• [READING PASSAGE]:
Summer Guest Blogger Friday! It’s Stacy from An American Girl in Canada!

20 August 2010

Well, when Michelle was first putting out the call for guest bloggers for the summer I thought that it would be fun.  Little did I know how many witty, intelligent bloggers she knew!  Now I’m a little intimidated, but ready to give it a try.

I’m Stacy, of An American Girl in Canada.  I moved to Canada in 2003…for a man.  That’s it, plain and simple.  He’s a great man, one of the main loves of my life…the others are my faith, my son, and the relationships I have with people that I love.  Those are the things that I usually blog about.  I wish I were a funny blogger, or a creative woman that can create a castle out of egg cartons and my own spit…but I am neither, so you get simply me.  I thought and thought about what to write in this post, and after a long conversation by a campfire with some of our best friends-my cousins who we were vacationing with-last night this topic came to mind.  Fertility.  Or infertility…or all of the things surrounding both of those big words.  I know, it seems like a pretty big topic for a summer guest post, right?  Maybe I should have blogged about my vacation, the things we are doing, the people we are seeing, but I think this is what I need to say today.  If you don’t want to hear it, stop reading!  (I know, I have you hooked, right?)

• [YOUR INSTRUCTIONS]:
Copy the guest blog post above word for word, in full.

• [RECORDS]:
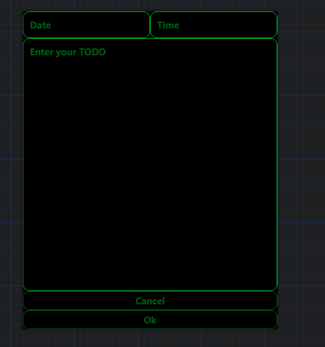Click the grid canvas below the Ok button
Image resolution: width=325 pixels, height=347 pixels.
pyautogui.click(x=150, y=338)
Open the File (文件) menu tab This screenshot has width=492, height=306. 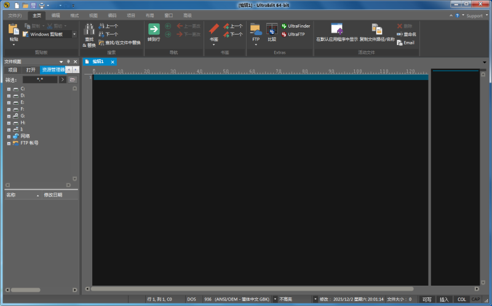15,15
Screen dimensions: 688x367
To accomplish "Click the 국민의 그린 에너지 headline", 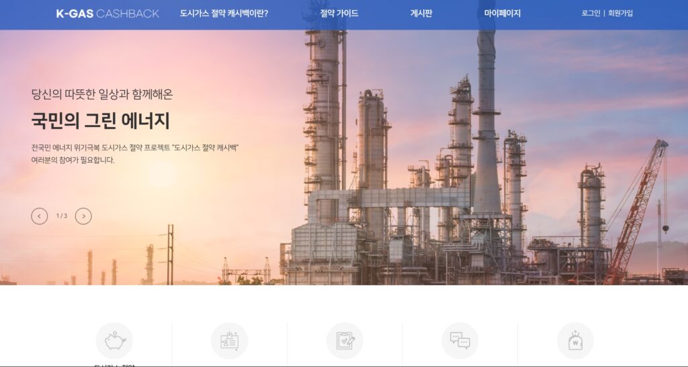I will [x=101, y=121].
...
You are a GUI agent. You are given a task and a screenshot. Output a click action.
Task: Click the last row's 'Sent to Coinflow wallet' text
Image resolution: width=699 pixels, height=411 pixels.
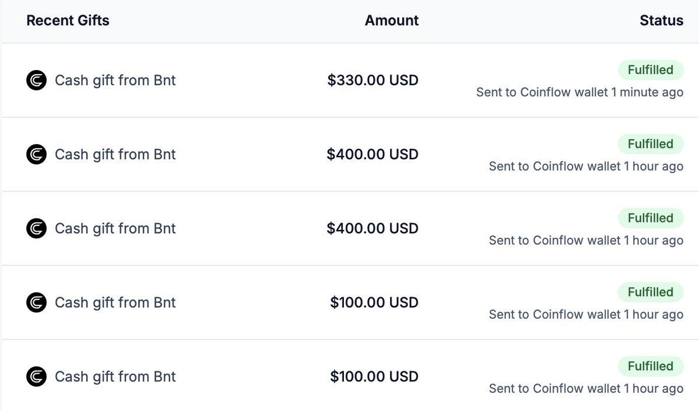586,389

• [SOLVED EXERCISE]:
Summer Guest Blogger Friday! It’s Stacy from An American Girl in Canada!

20 August 2010

Well, when Michelle was first putting out the call for guest bloggers for the summer I thought that it would be fun.  Little did I know how many witty, intelligent bloggers she knew!  Now I’m a little intimidated, but ready to give it a try.

I’m Stacy, of An American Girl in Canada.  I moved to Canada in 2003…for a man.  That’s it, plain and simple.  He’s a great man, one of the main loves of my life…the others are my faith, my son, and the relationships I have with people that I love.  Those are the things that I usually blog about.  I wish I were a funny blogger, or a creative woman that can create a castle out of egg cartons and my own spit…but I am neither, so you get simply me.  I thought and thought about what to write in this post, and after a long conversation by a campfire with some of our best friends-my cousins who we were vacationing with-last night this topic came to mind.  Fertility.  Or infertility…or all of the things surrounding both of those big words.  I know, it seems like a pretty big topic for a summer guest post, right?  Maybe I should have blogged about my vacation, the things we are doing, the people we are seeing, but I think this is what I need to say today.  If you don’t want to hear it, stop reading!  (I know, I have you hooked, right?)